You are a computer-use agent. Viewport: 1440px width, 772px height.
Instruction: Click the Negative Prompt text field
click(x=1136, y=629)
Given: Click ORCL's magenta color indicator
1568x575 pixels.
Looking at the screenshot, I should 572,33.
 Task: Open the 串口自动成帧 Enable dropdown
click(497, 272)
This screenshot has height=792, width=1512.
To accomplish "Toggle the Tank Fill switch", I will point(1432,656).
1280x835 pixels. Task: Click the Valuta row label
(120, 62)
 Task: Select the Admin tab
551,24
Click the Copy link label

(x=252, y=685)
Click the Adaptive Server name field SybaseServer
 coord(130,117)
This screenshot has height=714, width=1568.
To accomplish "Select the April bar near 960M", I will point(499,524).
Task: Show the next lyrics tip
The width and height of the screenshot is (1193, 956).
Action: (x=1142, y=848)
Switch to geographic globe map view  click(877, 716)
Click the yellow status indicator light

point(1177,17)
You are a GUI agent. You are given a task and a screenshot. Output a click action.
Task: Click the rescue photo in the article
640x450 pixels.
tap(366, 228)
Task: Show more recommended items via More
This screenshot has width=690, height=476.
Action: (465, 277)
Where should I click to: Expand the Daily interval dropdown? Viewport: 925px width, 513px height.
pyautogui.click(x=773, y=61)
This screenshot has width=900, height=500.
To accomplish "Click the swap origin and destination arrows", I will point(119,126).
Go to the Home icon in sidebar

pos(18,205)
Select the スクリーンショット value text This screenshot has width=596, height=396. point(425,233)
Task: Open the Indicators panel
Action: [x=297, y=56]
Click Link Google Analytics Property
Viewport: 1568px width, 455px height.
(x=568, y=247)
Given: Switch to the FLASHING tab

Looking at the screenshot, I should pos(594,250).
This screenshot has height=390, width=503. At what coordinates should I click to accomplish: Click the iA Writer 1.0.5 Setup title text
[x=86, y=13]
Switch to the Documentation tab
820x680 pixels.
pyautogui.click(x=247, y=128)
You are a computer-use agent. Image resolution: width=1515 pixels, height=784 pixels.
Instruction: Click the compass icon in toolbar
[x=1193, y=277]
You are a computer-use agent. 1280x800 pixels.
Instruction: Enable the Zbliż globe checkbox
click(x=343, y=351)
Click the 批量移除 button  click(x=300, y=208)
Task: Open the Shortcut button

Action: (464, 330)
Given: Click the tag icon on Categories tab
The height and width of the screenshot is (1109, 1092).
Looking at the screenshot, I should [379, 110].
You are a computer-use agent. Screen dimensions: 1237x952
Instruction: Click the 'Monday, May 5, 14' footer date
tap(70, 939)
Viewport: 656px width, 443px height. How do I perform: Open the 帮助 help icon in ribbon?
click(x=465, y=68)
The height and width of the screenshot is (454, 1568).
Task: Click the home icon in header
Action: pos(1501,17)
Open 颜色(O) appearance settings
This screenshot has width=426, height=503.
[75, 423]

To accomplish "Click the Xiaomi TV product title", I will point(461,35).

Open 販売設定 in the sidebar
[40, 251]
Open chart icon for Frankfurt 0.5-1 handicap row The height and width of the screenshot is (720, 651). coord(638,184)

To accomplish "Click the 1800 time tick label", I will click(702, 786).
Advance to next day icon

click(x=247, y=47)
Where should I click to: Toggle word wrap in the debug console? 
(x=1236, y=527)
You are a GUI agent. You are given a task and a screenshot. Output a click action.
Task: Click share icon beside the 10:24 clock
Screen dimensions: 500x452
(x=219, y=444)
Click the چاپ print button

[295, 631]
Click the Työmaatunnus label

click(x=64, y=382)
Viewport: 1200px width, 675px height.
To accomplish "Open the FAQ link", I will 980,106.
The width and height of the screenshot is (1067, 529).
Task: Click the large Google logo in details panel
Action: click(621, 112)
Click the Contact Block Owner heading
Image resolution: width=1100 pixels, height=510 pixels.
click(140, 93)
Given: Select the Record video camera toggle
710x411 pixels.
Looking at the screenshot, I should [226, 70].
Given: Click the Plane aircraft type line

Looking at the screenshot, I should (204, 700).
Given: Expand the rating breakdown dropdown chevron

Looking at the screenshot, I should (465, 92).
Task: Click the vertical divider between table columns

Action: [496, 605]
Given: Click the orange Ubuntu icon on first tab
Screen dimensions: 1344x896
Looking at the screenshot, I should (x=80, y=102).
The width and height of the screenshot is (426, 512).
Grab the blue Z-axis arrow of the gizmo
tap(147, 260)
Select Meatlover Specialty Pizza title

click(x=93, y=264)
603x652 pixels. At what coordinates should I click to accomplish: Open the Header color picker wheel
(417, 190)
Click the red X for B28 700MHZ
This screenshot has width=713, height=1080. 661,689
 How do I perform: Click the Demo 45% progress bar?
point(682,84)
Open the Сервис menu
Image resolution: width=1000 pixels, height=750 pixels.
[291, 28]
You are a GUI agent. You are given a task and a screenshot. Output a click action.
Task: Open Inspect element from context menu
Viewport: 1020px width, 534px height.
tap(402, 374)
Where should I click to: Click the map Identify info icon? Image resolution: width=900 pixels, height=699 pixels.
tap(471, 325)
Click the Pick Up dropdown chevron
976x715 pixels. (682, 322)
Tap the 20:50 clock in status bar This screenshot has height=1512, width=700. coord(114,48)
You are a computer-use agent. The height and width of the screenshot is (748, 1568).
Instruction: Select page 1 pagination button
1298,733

> Exercise goal
Restate all of the material, keeping every word intact.

> Exercise response
You are a computer-use agent. Viewport: 1440px width, 772px height.
Instruction: Click the Negative Prompt text field
click(x=1136, y=629)
Given: Click ORCL's magenta color indicator
1568x575 pixels.
Looking at the screenshot, I should 572,33.
 Task: Open the 串口自动成帧 Enable dropdown
click(497, 272)
This screenshot has height=792, width=1512.
To accomplish "Toggle the Tank Fill switch", I will point(1432,656).
1280x835 pixels. Task: Click the Valuta row label
(120, 62)
 Task: Select the Admin tab
551,24
Click the Copy link label

(x=252, y=685)
Click the Adaptive Server name field SybaseServer
 coord(130,117)
This screenshot has height=714, width=1568.
To accomplish "Select the April bar near 960M", I will point(499,524).
Task: Show the next lyrics tip
The width and height of the screenshot is (1193, 956).
Action: (x=1142, y=848)
Switch to geographic globe map view  click(877, 716)
Click the yellow status indicator light

point(1177,17)
You are a GUI agent. You are given a task and a screenshot. Output a click action.
Task: Click the rescue photo in the article
640x450 pixels.
tap(366, 228)
Task: Show more recommended items via More
This screenshot has width=690, height=476.
Action: (465, 277)
Where should I click to: Expand the Daily interval dropdown? Viewport: 925px width, 513px height.
pyautogui.click(x=773, y=61)
This screenshot has width=900, height=500.
To accomplish "Click the swap origin and destination arrows", I will point(119,126).
Go to the Home icon in sidebar

pos(18,205)
Select the スクリーンショット value text This screenshot has width=596, height=396. point(425,233)
Task: Open the Indicators panel
Action: [x=297, y=56]
Click Link Google Analytics Property
Viewport: 1568px width, 455px height.
(x=568, y=247)
Given: Switch to the FLASHING tab

Looking at the screenshot, I should pos(594,250).
This screenshot has height=390, width=503. At what coordinates should I click to accomplish: Click the iA Writer 1.0.5 Setup title text
[x=86, y=13]
Switch to the Documentation tab
820x680 pixels.
pyautogui.click(x=247, y=128)
You are a computer-use agent. Image resolution: width=1515 pixels, height=784 pixels.
Instruction: Click the compass icon in toolbar
[x=1193, y=277]
You are a computer-use agent. 1280x800 pixels.
Instruction: Enable the Zbliż globe checkbox
click(x=343, y=351)
Click the 批量移除 button  click(x=300, y=208)
Task: Open the Shortcut button

Action: (464, 330)
Given: Click the tag icon on Categories tab
The height and width of the screenshot is (1109, 1092).
Looking at the screenshot, I should [379, 110].
You are a computer-use agent. Screen dimensions: 1237x952
Instruction: Click the 'Monday, May 5, 14' footer date
tap(70, 939)
Viewport: 656px width, 443px height. How do I perform: Open the 帮助 help icon in ribbon?
click(x=465, y=68)
The height and width of the screenshot is (454, 1568).
Task: Click the home icon in header
Action: pos(1501,17)
Open 颜色(O) appearance settings
This screenshot has width=426, height=503.
[75, 423]

To accomplish "Click the Xiaomi TV product title", I will point(461,35).

Open 販売設定 in the sidebar
[40, 251]
Open chart icon for Frankfurt 0.5-1 handicap row The height and width of the screenshot is (720, 651). coord(638,184)

To accomplish "Click the 1800 time tick label", I will click(702, 786).
Advance to next day icon

click(x=247, y=47)
Where should I click to: Toggle word wrap in the debug console? 
(x=1236, y=527)
You are a GUI agent. You are given a task and a screenshot. Output a click action.
Task: Click share icon beside the 10:24 clock
Screen dimensions: 500x452
(x=219, y=444)
Click the چاپ print button

[295, 631]
Click the Työmaatunnus label

click(x=64, y=382)
Viewport: 1200px width, 675px height.
To accomplish "Open the FAQ link", I will 980,106.
The width and height of the screenshot is (1067, 529).
Task: Click the large Google logo in details panel
Action: click(621, 112)
Click the Contact Block Owner heading
Image resolution: width=1100 pixels, height=510 pixels.
click(140, 93)
Given: Select the Record video camera toggle
710x411 pixels.
Looking at the screenshot, I should [226, 70].
Given: Click the Plane aircraft type line

Looking at the screenshot, I should (204, 700).
Given: Expand the rating breakdown dropdown chevron

Looking at the screenshot, I should (465, 92).
Task: Click the vertical divider between table columns

Action: [496, 605]
Given: Click the orange Ubuntu icon on first tab
Screen dimensions: 1344x896
Looking at the screenshot, I should (x=80, y=102).
The width and height of the screenshot is (426, 512).
Grab the blue Z-axis arrow of the gizmo
tap(147, 260)
Select Meatlover Specialty Pizza title

click(x=93, y=264)
603x652 pixels. At what coordinates should I click to accomplish: Open the Header color picker wheel
(417, 190)
Click the red X for B28 700MHZ
This screenshot has width=713, height=1080. 661,689
 How do I perform: Click the Demo 45% progress bar?
point(682,84)
Open the Сервис menu
Image resolution: width=1000 pixels, height=750 pixels.
[291, 28]
You are a GUI agent. You are given a task and a screenshot. Output a click action.
Task: Open Inspect element from context menu
Viewport: 1020px width, 534px height.
tap(402, 374)
Where should I click to: Click the map Identify info icon? Image resolution: width=900 pixels, height=699 pixels.
tap(471, 325)
Click the Pick Up dropdown chevron
976x715 pixels. (682, 322)
Tap the 20:50 clock in status bar This screenshot has height=1512, width=700. coord(114,48)
You are a computer-use agent. The height and width of the screenshot is (748, 1568).
Instruction: Select page 1 pagination button
1298,733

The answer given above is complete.